Task description >> Copy out the lines beginning at the one with "Given: Select the wolf face skill icon" and ending at the last line of the data, both included; pictures stay out.
═══ Supplied material
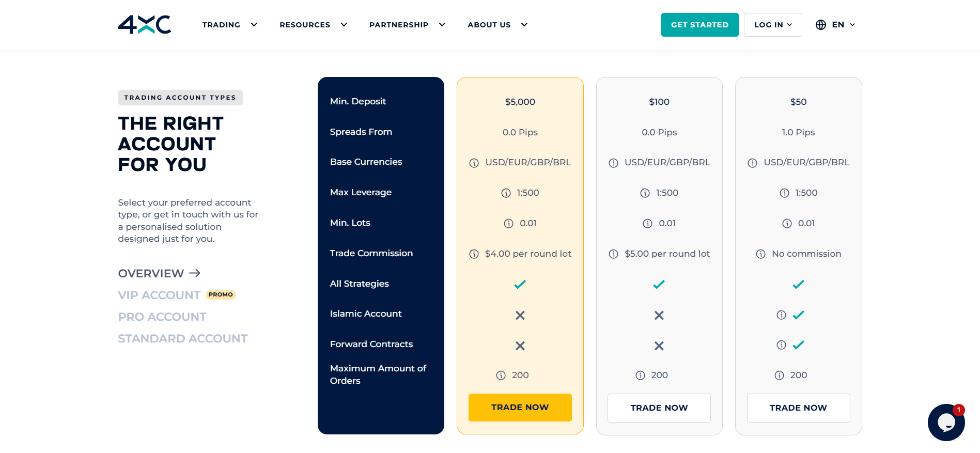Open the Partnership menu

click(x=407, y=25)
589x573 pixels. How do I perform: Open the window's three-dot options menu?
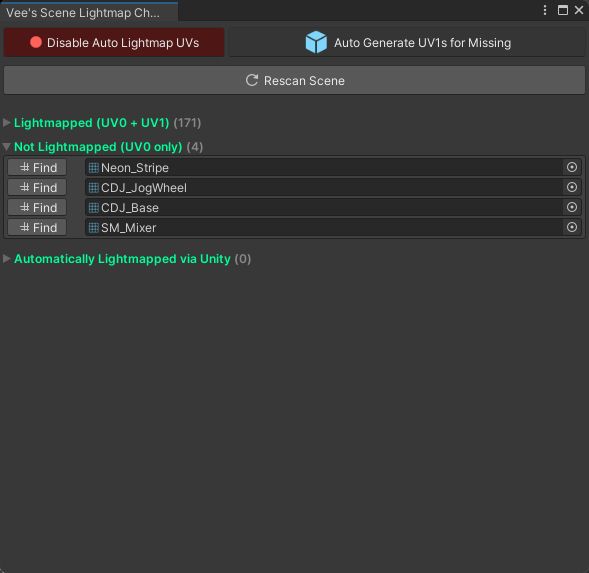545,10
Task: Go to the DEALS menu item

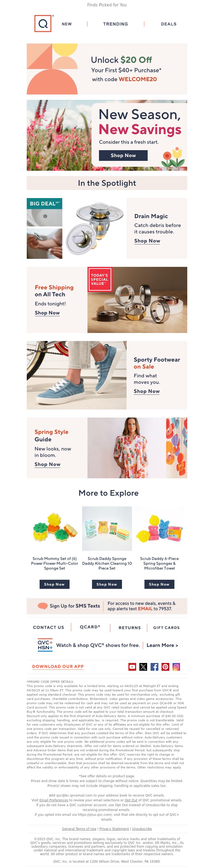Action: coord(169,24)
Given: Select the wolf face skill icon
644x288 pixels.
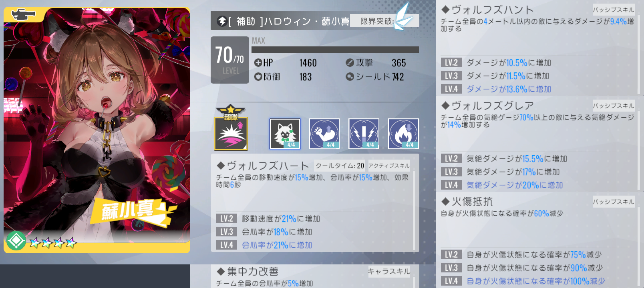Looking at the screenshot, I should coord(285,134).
══════
Final answer >>
Given: Select the wolf face skill icon
644x288 pixels.
Looking at the screenshot, I should coord(285,134).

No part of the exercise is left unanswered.